Download the latest Linux Debian package, generichid_x.x_i386.deb.

Install GenericHID with your favourite package manager. Or install it from the command line...

sudo dpkg -i generichid_1.0_i386.deb

GenericHID can be uninstalled using ...

sudo dpkg -r generichid

Type generichid at the command line to run it.  Check the section on linux permissions if you see permission or access denied errors in the terminal windows.


The latest version of GenericHID (version 1.3 and later) is available as source code only releases.  In a terminal, download the tar file, and extract it...

~> wget <url to tar file>
~> tar xf generichid_1.3_src.tgz

Change to the source root directory...

~> cd generichid

Check the build requirements in the BUILD text document.

~/generichid> cat BUILD

Install the build requirements listed in the BUILD document. In version 1.3 they were...

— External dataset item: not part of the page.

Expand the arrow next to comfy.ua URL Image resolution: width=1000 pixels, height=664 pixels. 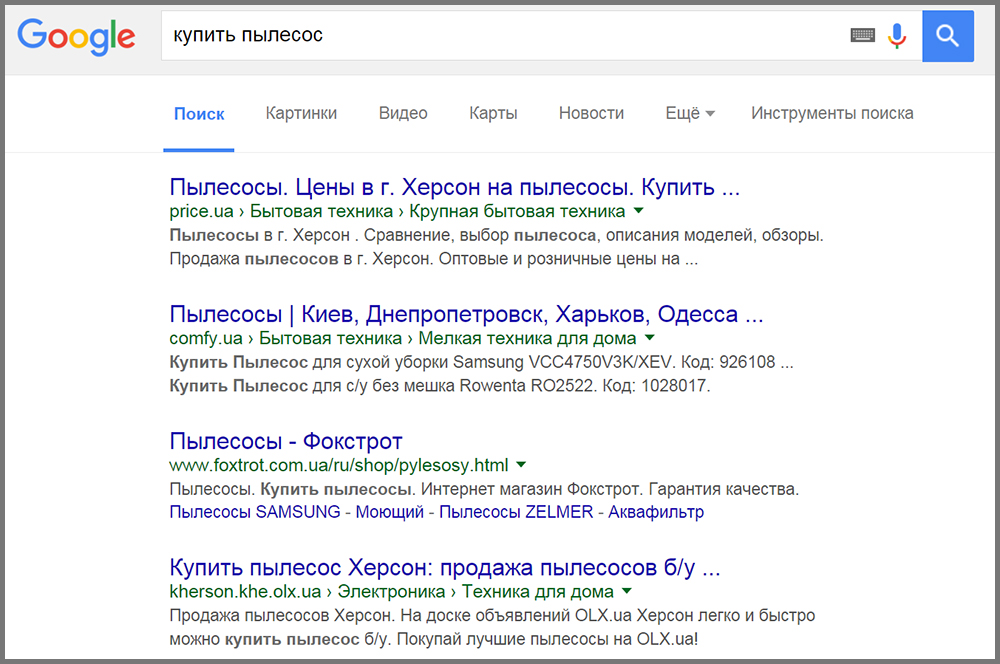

~/generichid> sudo apt-get install build-essential qt4-qmake libqt4-dev libusb-1.0-0-dev gcc-avr binutils-avr gdb-avr avr-libc avrdude

Then run "qmake" to build the makefile, "make" to build the project, then "make install" to install the application...

~/generichid> qmake
~/generichid> make
~/generichid> sudo make install

GenericHID can then be run at the commandline...

~/generichid> generichid

Check the section on linux permissions if you see permission or access denied errors in the terminal windows.

Change History

Version Date Description
1.5 2 Dec 2013
  • Fix firmware bug leaving USB endpoint in unknown state after asking for initial IN report. This caused subsequent requests to fail until the USB endpoint cleared.
  • Tidy switching between Design and Test tabs.
  • Add some example configurations.
1.4 1 Dec 2013
  • Fix bug with teensy2++ program code not being able to restart device from program dialog.
  • Deploy /etc/udev/rules/99-generichid.rules file
1.3 28 Nov 2013
  • Linux Source release only.  Download the source and read the instructions in BUILD
  • Move to libusb-1.0. This means there is only a linux release of 1.3 at the moment.
  • Use shared libraries now. This simplifies the build, but may cause deployment issues (hence the source only release).
  • Fix bug with Digital Encoders reporting their output as Relative when they were actually Absolute.
  • Change debounce property from boolean on/off flag, to a time in milliseconds (250 maximum).  All existing controls that use debounce will default to 10ms.
  • Rename Digital Encoder to Incremental Encoders as it supports both digital and mechanical devices.
  • Encoder now has a pullup resistor property, to partly support mechanical incremental encoders. This is untested.  Encoders are still connected to interrupt pins which is a no-no for mechanical devices. (debounce can cause a flood of interrupts).
  • New Incremental output mode for encoders. Absolute mode accumulates an n-bit value then wraps. Incremental mode reports the small changes since the last report.
  • New LCD report to turn on the cursor and the blinking cursor
  • Fix bug where directional switches just plain didn't work
  • Disable JTAG through software. This is the default. It enables more pins.
  • Fix C3/C2 pin swap on generic board
  • Add 16Mhz generic board. This is for custom boards using the AT90USB1287/6 running at 16MHz
1.2 18 Apr 2010
  • Support for teensy++ 2.0 development board
  • Enhanced PWM channels from 8 to 7
  • Configurable bits (1-16) for encoders
  • Upgrade from MyUSB to the latest LUFA
1.1 20 Oct 2009
  • Add custom SPI display type
1.0 28 Sept 2009
  • Initial Release

Known Issues

The device about to be programmed sometimes doesn't respond to the Start Bootloader button. Pressing it a couple of times sometimes works. Otherwise, use the hardware's method for starting the bootloader.